The soul of man is like the rolling world,
One half in day, the other dipt in night;
The one has music and the flying cloud,
The other, silence and the wakeful stars.
The saddest thing that befalls a soul
Is when it loses faith in God and woman.
Like a pale martyr in his shirt of fire.
In winter, when the dismal rain
Comes down in slanting lines,
And Wind, that grand old harper, smote
His thunder-harp of pines.
In life there is nothing more unexpected and surprising than the arrivals and departures of pleasure. If we find it in one place to-day, it is vain to seek it there to-morrow. You can not lay a trap for it.
Death is the ugly fact which Nature has to hide, and she hides it well.
Each time we love,
We turn a nearer and a broader mark
To that keen archer, Sorrow, and he strikes.

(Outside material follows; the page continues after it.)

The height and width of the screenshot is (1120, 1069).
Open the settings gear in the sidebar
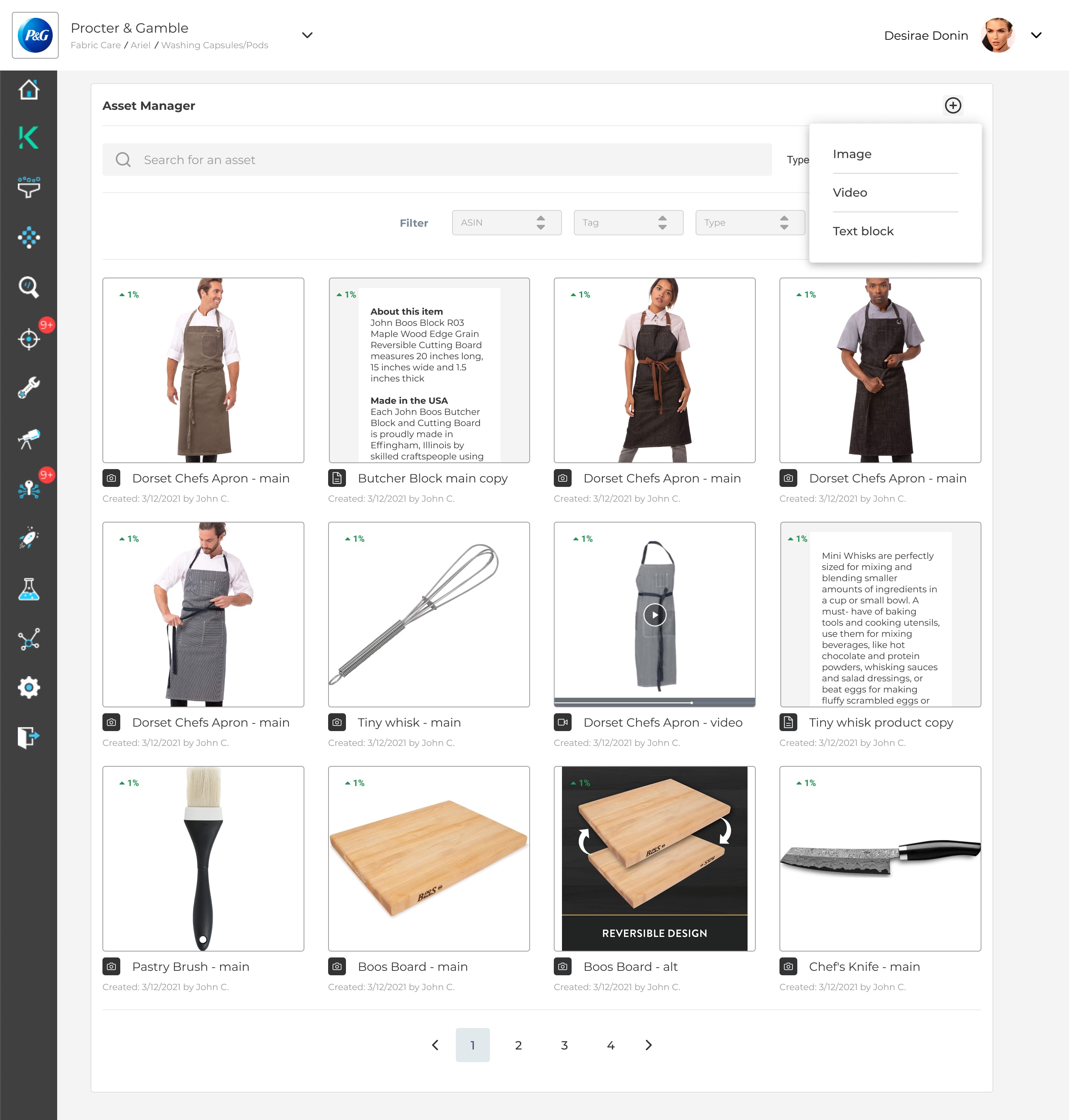29,688
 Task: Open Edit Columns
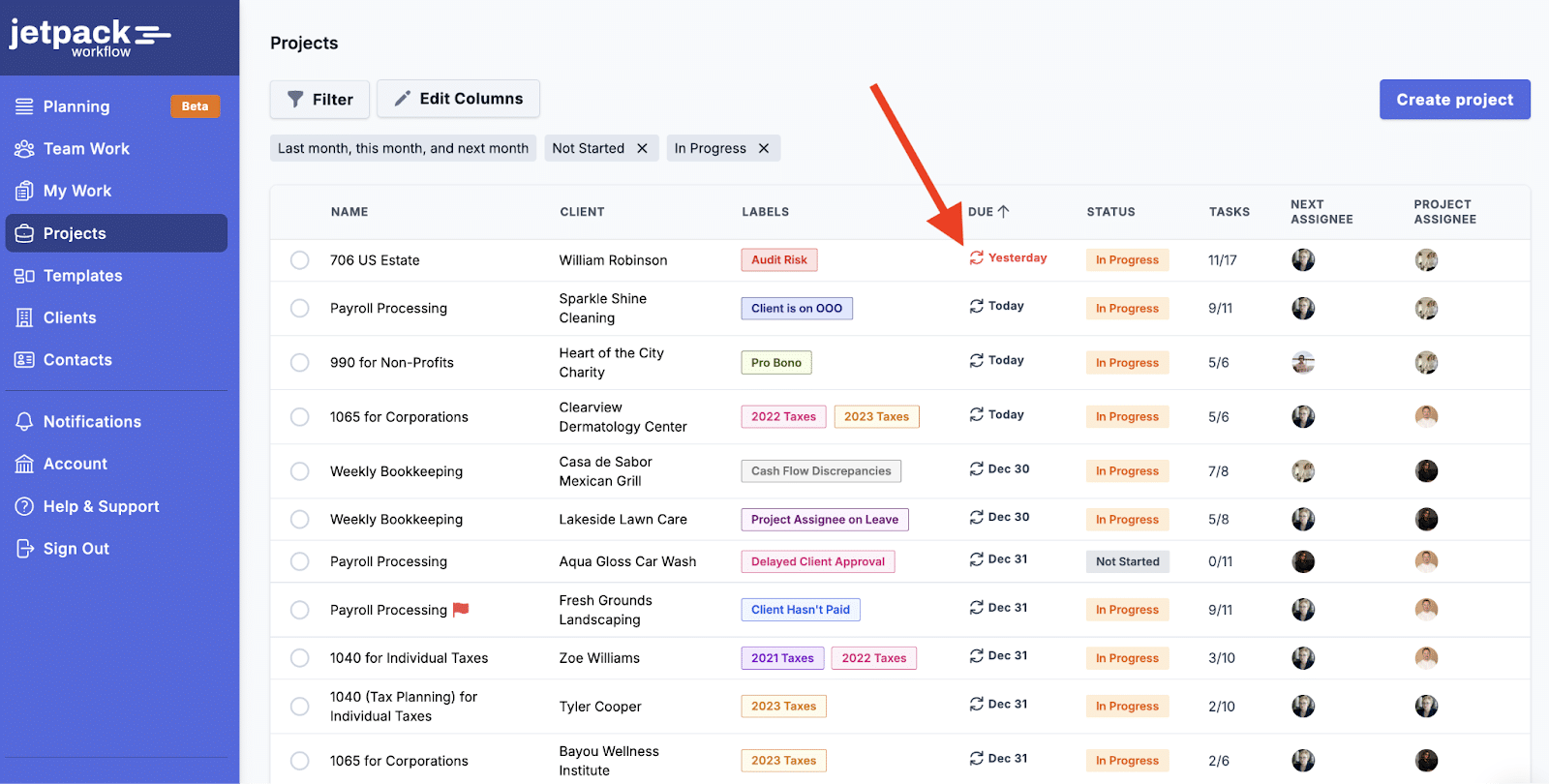point(458,99)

Everything is sweetened by risk.
We twain have met like the ships upon the sea,
Who hold an hour’s converse, so short, so sweet;
One little hour! And then, away they speed
On lonely paths, through mist and cloud and foam,
To meet no more.
We hear the wail of the remorseful winds
In their strange penance. And this wretched orb
Knows not the taste of rest; a maniac world,
Homeless and sobbing through the deep she goes.
Time has fallen asleep in the afternoon sunshine.